• [Material for this task]
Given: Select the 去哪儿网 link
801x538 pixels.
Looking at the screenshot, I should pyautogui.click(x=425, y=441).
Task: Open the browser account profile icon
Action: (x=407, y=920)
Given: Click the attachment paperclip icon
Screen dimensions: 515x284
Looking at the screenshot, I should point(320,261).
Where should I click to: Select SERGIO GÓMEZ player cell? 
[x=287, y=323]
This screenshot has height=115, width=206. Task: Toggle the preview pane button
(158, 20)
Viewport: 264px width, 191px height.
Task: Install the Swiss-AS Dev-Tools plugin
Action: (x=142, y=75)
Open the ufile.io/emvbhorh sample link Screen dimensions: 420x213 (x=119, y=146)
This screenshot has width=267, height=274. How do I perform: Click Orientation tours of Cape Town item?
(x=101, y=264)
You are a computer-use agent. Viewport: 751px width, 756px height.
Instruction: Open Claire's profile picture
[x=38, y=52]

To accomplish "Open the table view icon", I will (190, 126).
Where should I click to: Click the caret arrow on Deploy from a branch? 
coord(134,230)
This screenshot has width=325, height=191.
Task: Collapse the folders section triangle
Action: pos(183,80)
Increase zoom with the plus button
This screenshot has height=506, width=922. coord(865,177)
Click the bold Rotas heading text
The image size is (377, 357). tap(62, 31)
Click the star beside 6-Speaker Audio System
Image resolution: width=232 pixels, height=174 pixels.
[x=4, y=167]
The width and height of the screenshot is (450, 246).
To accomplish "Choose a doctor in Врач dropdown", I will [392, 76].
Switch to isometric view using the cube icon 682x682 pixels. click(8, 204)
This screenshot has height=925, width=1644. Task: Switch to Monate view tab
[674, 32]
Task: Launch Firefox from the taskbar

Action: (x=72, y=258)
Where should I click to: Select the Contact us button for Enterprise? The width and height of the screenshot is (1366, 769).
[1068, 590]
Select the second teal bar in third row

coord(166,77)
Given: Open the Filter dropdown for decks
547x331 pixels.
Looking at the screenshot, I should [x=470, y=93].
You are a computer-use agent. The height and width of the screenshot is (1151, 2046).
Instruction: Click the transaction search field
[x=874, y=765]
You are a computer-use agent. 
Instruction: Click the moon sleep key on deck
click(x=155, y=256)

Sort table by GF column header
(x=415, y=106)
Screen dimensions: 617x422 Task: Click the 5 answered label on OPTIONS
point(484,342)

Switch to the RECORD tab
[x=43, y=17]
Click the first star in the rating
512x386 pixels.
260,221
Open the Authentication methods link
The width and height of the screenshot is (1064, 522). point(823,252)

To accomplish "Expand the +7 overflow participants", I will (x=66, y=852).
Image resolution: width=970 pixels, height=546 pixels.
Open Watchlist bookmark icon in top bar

• [Aim of the task]
Reproduce the records word for word, starting at the line that contains "You are a computer-use agent. The" and continuing through the end of the records, both ends included.

• [Expected answer]
You are a computer-use agent. The height and width of the screenshot is (1151, 2046).
Instruction: Click the transaction search field
[x=874, y=765]
You are a computer-use agent. 
Instruction: Click the moon sleep key on deck
click(x=155, y=256)

Sort table by GF column header
(x=415, y=106)
Screen dimensions: 617x422 Task: Click the 5 answered label on OPTIONS
point(484,342)

Switch to the RECORD tab
[x=43, y=17]
Click the first star in the rating
512x386 pixels.
260,221
Open the Authentication methods link
The width and height of the screenshot is (1064, 522). point(823,252)

To accomplish "Expand the +7 overflow participants", I will (x=66, y=852).
Image resolution: width=970 pixels, height=546 pixels.
Open Watchlist bookmark icon in top bar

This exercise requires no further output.